Koretz: No More 'Stupid Budgeting,' Let's Tax Billboards and Oil Drilling
It's 3:30 p.m. and the Los Angeles City Council's Budget and Finance Committee is in session. It sounds boring, but Los Angeles is facing a current $208 million budget shortfall and an expected $400 million shortfall come July, when the new fiscal year begins (and not to mention a $1 billion shortfall in future years). That could translate thousands of employee layoffs and basic city services not being done--think more potholes, less tree trimming, more sidewalks and streets in disrepair, unresolved dispute resolutions, crimes, civil and criminal, going un-prosecuted, unfunded arts grants, less disability services, lower parks staffing and lots more.Speaking about how it was ridiculous that healthy and able-fit sworn police officers are working desk jobs, Councilman Paul Koretz put his foot down. "This makes no sense, this is stupid budgeting," he said to city budget staff. "I guess the question is, have we reached the point where we can't be stupid in our budget process?"
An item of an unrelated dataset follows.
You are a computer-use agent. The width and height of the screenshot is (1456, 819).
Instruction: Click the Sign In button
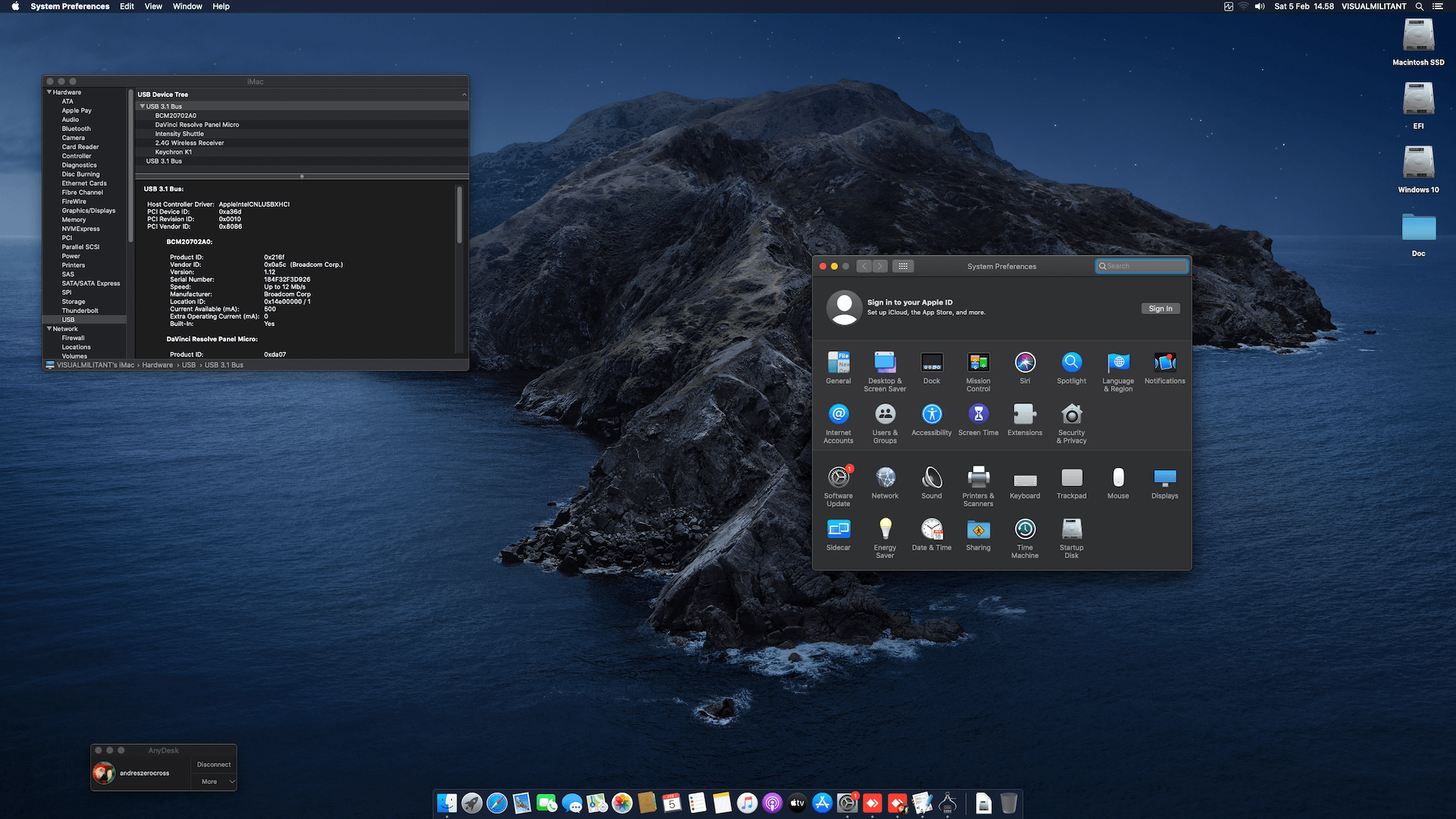[x=1159, y=309]
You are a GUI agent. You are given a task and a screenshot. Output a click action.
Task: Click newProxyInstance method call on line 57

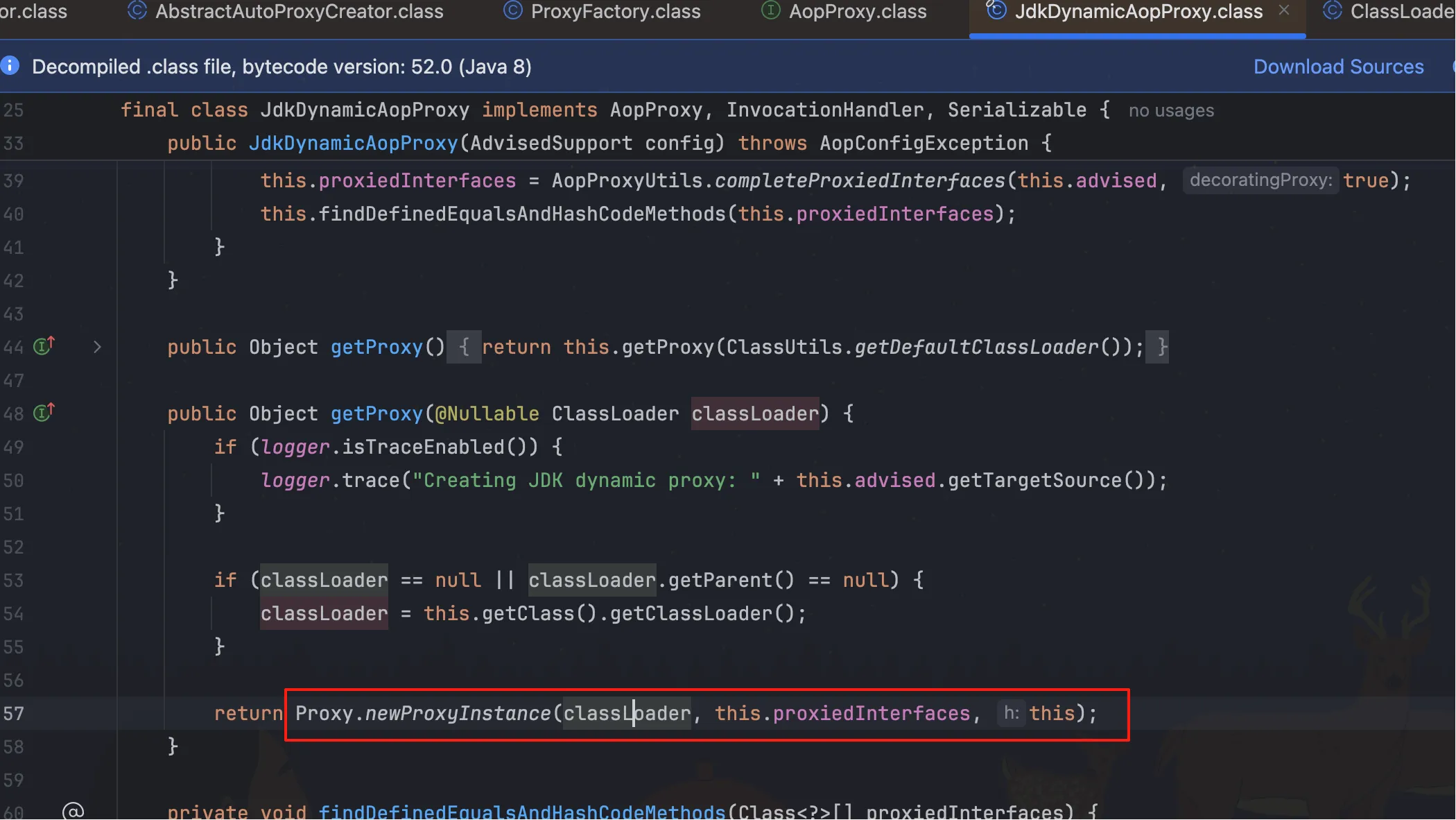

Then Koretz asked why the city couldn't tax rental cars for revenue purposes. The City's Chief Administrative Officer, Miguel Santana, responded by saying they have a thick book of ideas that includes taxing oil drilling (remember, the Los Angeles region is the third biggest oil field in the country) and billboards. However, to implement most taxes, it must be passed by two-thirds of voters, said Santana. Koretz scoffed, predicting most voters wouldn't mind sticking it to the corporations. "It wouldn't be a hard sell," he said.